## Data for the task
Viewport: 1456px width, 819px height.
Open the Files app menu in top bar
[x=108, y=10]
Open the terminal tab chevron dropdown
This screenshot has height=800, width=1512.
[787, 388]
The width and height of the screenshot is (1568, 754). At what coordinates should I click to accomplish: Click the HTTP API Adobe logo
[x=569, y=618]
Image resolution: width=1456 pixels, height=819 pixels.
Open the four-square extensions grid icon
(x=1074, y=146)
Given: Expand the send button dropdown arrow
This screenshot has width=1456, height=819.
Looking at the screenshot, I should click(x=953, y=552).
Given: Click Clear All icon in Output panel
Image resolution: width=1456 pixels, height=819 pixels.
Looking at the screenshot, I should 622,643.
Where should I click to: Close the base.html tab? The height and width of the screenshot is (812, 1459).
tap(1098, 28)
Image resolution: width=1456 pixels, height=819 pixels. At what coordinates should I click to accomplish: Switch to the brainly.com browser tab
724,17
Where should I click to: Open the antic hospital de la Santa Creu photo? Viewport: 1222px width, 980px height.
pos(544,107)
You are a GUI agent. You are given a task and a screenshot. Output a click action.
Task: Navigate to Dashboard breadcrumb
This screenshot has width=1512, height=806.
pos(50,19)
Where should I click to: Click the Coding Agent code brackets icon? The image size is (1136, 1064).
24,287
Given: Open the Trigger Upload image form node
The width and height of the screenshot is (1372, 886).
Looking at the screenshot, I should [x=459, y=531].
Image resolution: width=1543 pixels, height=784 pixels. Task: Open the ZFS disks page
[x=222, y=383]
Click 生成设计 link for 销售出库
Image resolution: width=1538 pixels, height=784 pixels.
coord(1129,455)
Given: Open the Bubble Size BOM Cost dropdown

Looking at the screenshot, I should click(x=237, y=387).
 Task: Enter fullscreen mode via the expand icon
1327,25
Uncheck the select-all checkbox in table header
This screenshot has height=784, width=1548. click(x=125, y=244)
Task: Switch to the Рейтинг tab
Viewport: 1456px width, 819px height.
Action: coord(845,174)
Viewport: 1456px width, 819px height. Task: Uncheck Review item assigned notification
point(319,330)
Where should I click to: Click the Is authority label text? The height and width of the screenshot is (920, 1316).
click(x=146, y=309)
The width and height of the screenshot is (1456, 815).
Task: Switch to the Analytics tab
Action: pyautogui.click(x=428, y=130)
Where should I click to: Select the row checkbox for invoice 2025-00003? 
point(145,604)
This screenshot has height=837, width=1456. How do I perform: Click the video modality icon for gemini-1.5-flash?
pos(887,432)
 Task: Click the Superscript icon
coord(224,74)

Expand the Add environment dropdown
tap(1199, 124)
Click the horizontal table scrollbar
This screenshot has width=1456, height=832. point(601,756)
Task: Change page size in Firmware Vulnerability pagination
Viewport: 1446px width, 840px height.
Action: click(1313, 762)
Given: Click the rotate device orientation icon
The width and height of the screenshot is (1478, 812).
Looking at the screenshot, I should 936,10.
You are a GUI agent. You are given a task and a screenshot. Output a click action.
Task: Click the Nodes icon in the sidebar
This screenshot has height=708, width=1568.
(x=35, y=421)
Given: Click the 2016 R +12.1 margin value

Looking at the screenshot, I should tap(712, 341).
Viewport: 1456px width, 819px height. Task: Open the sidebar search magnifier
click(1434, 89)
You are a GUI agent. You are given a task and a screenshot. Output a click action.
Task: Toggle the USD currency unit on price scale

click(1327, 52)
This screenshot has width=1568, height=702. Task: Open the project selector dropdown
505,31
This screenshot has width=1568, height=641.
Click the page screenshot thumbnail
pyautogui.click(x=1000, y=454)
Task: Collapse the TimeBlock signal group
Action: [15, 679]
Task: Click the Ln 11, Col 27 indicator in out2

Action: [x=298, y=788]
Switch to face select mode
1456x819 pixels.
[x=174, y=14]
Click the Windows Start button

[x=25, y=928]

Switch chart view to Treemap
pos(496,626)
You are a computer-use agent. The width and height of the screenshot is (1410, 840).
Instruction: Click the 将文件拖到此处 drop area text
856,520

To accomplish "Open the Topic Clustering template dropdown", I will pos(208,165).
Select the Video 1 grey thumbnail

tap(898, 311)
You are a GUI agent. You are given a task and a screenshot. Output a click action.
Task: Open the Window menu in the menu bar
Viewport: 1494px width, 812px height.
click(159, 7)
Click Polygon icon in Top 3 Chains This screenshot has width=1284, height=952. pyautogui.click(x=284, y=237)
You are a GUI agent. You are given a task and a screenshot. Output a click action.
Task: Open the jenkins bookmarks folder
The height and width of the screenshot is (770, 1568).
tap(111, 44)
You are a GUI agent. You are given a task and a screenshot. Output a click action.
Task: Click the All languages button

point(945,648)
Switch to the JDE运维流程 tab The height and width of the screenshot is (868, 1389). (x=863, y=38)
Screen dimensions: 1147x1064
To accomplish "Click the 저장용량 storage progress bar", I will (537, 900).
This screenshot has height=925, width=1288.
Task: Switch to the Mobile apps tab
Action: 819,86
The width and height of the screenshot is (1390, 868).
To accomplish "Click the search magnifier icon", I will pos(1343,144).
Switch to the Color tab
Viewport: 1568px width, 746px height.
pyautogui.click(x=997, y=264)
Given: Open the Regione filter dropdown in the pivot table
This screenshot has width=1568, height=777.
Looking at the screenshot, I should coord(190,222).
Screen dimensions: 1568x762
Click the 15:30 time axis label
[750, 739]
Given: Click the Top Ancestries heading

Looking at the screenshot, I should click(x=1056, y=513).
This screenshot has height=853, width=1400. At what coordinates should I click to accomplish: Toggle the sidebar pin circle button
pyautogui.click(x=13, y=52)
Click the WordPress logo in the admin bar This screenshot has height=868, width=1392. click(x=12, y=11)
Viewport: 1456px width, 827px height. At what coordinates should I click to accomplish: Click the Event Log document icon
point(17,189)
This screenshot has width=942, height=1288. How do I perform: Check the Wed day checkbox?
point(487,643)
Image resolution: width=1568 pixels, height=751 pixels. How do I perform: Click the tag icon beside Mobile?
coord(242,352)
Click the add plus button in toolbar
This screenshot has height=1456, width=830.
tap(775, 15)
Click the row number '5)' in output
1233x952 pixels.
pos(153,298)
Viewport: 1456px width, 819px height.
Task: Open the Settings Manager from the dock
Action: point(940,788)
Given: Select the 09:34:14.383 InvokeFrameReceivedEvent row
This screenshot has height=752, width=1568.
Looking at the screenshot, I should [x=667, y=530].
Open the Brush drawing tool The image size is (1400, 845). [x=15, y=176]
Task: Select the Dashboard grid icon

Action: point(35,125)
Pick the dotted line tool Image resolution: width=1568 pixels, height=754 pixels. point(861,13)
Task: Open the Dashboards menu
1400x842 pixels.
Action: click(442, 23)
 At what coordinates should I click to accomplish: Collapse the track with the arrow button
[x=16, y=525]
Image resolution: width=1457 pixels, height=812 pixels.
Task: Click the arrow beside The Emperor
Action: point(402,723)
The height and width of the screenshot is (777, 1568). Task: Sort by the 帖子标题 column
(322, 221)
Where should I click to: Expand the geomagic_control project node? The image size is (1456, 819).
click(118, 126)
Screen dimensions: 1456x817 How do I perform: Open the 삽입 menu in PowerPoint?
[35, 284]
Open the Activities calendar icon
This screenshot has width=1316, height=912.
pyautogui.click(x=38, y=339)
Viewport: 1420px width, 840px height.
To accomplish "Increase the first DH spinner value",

## Exercise objective
From the data above, output every line exactly.

## Response box
Viewport: 1456px width, 819px height.
Open the Files app menu in top bar
[x=108, y=10]
Open the terminal tab chevron dropdown
This screenshot has height=800, width=1512.
[787, 388]
The width and height of the screenshot is (1568, 754). At what coordinates should I click to accomplish: Click the HTTP API Adobe logo
[x=569, y=618]
Image resolution: width=1456 pixels, height=819 pixels.
Open the four-square extensions grid icon
(x=1074, y=146)
Given: Expand the send button dropdown arrow
This screenshot has width=1456, height=819.
Looking at the screenshot, I should click(x=953, y=552).
Given: Click Clear All icon in Output panel
Image resolution: width=1456 pixels, height=819 pixels.
Looking at the screenshot, I should 622,643.
Where should I click to: Close the base.html tab? The height and width of the screenshot is (812, 1459).
tap(1098, 28)
Image resolution: width=1456 pixels, height=819 pixels. At what coordinates should I click to accomplish: Switch to the brainly.com browser tab
724,17
Where should I click to: Open the antic hospital de la Santa Creu photo? Viewport: 1222px width, 980px height.
pos(544,107)
You are a GUI agent. You are given a task and a screenshot. Output a click action.
Task: Navigate to Dashboard breadcrumb
This screenshot has width=1512, height=806.
pos(50,19)
Where should I click to: Click the Coding Agent code brackets icon? The image size is (1136, 1064).
24,287
Given: Open the Trigger Upload image form node
The width and height of the screenshot is (1372, 886).
Looking at the screenshot, I should [x=459, y=531].
Image resolution: width=1543 pixels, height=784 pixels. Task: Open the ZFS disks page
[x=222, y=383]
Click 生成设计 link for 销售出库
Image resolution: width=1538 pixels, height=784 pixels.
coord(1129,455)
Given: Open the Bubble Size BOM Cost dropdown

Looking at the screenshot, I should click(x=237, y=387).
 Task: Enter fullscreen mode via the expand icon
1327,25
Uncheck the select-all checkbox in table header
This screenshot has height=784, width=1548. click(x=125, y=244)
Task: Switch to the Рейтинг tab
Viewport: 1456px width, 819px height.
Action: coord(845,174)
Viewport: 1456px width, 819px height. Task: Uncheck Review item assigned notification
point(319,330)
Where should I click to: Click the Is authority label text? The height and width of the screenshot is (920, 1316).
click(x=146, y=309)
The width and height of the screenshot is (1456, 815).
Task: Switch to the Analytics tab
Action: pyautogui.click(x=428, y=130)
Where should I click to: Select the row checkbox for invoice 2025-00003? 
point(145,604)
This screenshot has height=837, width=1456. How do I perform: Click the video modality icon for gemini-1.5-flash?
pos(887,432)
 Task: Click the Superscript icon
coord(224,74)

Expand the Add environment dropdown
tap(1199, 124)
Click the horizontal table scrollbar
This screenshot has width=1456, height=832. point(601,756)
Task: Change page size in Firmware Vulnerability pagination
Viewport: 1446px width, 840px height.
Action: click(1313, 762)
Given: Click the rotate device orientation icon
The width and height of the screenshot is (1478, 812).
Looking at the screenshot, I should 936,10.
You are a GUI agent. You are given a task and a screenshot. Output a click action.
Task: Click the Nodes icon in the sidebar
This screenshot has height=708, width=1568.
(x=35, y=421)
Given: Click the 2016 R +12.1 margin value

Looking at the screenshot, I should tap(712, 341).
Viewport: 1456px width, 819px height. Task: Open the sidebar search magnifier
click(1434, 89)
You are a GUI agent. You are given a task and a screenshot. Output a click action.
Task: Toggle the USD currency unit on price scale

click(1327, 52)
This screenshot has width=1568, height=702. Task: Open the project selector dropdown
505,31
This screenshot has width=1568, height=641.
Click the page screenshot thumbnail
pyautogui.click(x=1000, y=454)
Task: Collapse the TimeBlock signal group
Action: [15, 679]
Task: Click the Ln 11, Col 27 indicator in out2

Action: [x=298, y=788]
Switch to face select mode
1456x819 pixels.
[x=174, y=14]
Click the Windows Start button

[x=25, y=928]

Switch chart view to Treemap
pos(496,626)
You are a computer-use agent. The width and height of the screenshot is (1410, 840).
Instruction: Click the 将文件拖到此处 drop area text
856,520

To accomplish "Open the Topic Clustering template dropdown", I will pos(208,165).
Select the Video 1 grey thumbnail

tap(898, 311)
You are a GUI agent. You are given a task and a screenshot. Output a click action.
Task: Open the Window menu in the menu bar
Viewport: 1494px width, 812px height.
click(159, 7)
Click Polygon icon in Top 3 Chains This screenshot has width=1284, height=952. pyautogui.click(x=284, y=237)
You are a GUI agent. You are given a task and a screenshot. Output a click action.
Task: Open the jenkins bookmarks folder
The height and width of the screenshot is (770, 1568).
tap(111, 44)
You are a GUI agent. You are given a task and a screenshot. Output a click action.
Task: Click the All languages button

point(945,648)
Switch to the JDE运维流程 tab The height and width of the screenshot is (868, 1389). (x=863, y=38)
Screen dimensions: 1147x1064
To accomplish "Click the 저장용량 storage progress bar", I will (537, 900).
This screenshot has height=925, width=1288.
Task: Switch to the Mobile apps tab
Action: 819,86
The width and height of the screenshot is (1390, 868).
To accomplish "Click the search magnifier icon", I will pos(1343,144).
Switch to the Color tab
Viewport: 1568px width, 746px height.
pyautogui.click(x=997, y=264)
Given: Open the Regione filter dropdown in the pivot table
This screenshot has width=1568, height=777.
Looking at the screenshot, I should coord(190,222).
Screen dimensions: 1568x762
Click the 15:30 time axis label
[750, 739]
Given: Click the Top Ancestries heading

Looking at the screenshot, I should click(x=1056, y=513).
This screenshot has height=853, width=1400. At what coordinates should I click to accomplish: Toggle the sidebar pin circle button
pyautogui.click(x=13, y=52)
Click the WordPress logo in the admin bar This screenshot has height=868, width=1392. click(x=12, y=11)
Viewport: 1456px width, 827px height. At what coordinates should I click to accomplish: Click the Event Log document icon
point(17,189)
This screenshot has width=942, height=1288. How do I perform: Check the Wed day checkbox?
point(487,643)
Image resolution: width=1568 pixels, height=751 pixels. How do I perform: Click the tag icon beside Mobile?
coord(242,352)
Click the add plus button in toolbar
This screenshot has height=1456, width=830.
tap(775, 15)
Click the row number '5)' in output
1233x952 pixels.
pos(153,298)
Viewport: 1456px width, 819px height.
Task: Open the Settings Manager from the dock
Action: point(940,788)
Given: Select the 09:34:14.383 InvokeFrameReceivedEvent row
This screenshot has height=752, width=1568.
Looking at the screenshot, I should [x=667, y=530].
Open the Brush drawing tool The image size is (1400, 845). [x=15, y=176]
Task: Select the Dashboard grid icon

Action: point(35,125)
Pick the dotted line tool Image resolution: width=1568 pixels, height=754 pixels. point(861,13)
Task: Open the Dashboards menu
1400x842 pixels.
Action: click(442, 23)
 At what coordinates should I click to accomplish: Collapse the track with the arrow button
[x=16, y=525]
Image resolution: width=1457 pixels, height=812 pixels.
Task: Click the arrow beside The Emperor
Action: point(402,723)
The height and width of the screenshot is (777, 1568). Task: Sort by the 帖子标题 column
(322, 221)
Where should I click to: Expand the geomagic_control project node? The image size is (1456, 819).
click(118, 126)
Screen dimensions: 1456x817 How do I perform: Open the 삽입 menu in PowerPoint?
[35, 284]
Open the Activities calendar icon
This screenshot has width=1316, height=912.
pyautogui.click(x=38, y=339)
Viewport: 1420px width, 840px height.
To accomplish "Increase the first DH spinner value",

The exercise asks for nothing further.